* **What needs to be done**
When you reach the line that contains "Where should I click to: Click the retweet" in the entries below, begin returning lines exactly as written and continue through the last one.

══ Records for this exercise ══

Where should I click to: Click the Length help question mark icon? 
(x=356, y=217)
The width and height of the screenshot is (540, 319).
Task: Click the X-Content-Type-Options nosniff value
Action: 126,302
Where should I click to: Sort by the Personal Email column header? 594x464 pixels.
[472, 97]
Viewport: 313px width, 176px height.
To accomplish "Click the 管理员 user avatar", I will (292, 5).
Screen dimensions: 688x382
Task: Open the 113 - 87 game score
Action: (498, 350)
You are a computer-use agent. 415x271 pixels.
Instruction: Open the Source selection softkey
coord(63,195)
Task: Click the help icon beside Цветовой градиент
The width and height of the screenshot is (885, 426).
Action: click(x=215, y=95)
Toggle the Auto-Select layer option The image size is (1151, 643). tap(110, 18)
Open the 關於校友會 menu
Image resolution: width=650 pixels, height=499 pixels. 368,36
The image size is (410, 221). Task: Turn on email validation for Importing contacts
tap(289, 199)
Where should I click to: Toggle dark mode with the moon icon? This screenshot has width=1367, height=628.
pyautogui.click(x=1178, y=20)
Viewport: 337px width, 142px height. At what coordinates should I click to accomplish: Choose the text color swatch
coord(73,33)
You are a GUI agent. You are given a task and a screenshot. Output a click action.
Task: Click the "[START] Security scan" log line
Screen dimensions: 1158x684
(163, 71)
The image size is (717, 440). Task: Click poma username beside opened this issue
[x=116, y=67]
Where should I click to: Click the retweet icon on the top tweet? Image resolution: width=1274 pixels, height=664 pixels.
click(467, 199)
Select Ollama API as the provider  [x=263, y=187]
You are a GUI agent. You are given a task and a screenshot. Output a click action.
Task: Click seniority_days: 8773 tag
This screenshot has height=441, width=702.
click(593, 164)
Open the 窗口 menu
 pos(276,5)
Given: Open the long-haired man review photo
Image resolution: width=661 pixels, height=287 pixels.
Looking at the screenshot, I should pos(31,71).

═══

* **Answer box**
Where should I click to: Click the retweet icon on the top tweet? Image resolution: width=1274 pixels, height=664 pixels.
click(467, 199)
Select Ollama API as the provider  [x=263, y=187]
You are a GUI agent. You are given a task and a screenshot. Output a click action.
Task: Click seniority_days: 8773 tag
This screenshot has height=441, width=702.
click(593, 164)
Open the 窗口 menu
 pos(276,5)
Given: Open the long-haired man review photo
Image resolution: width=661 pixels, height=287 pixels.
Looking at the screenshot, I should pos(31,71).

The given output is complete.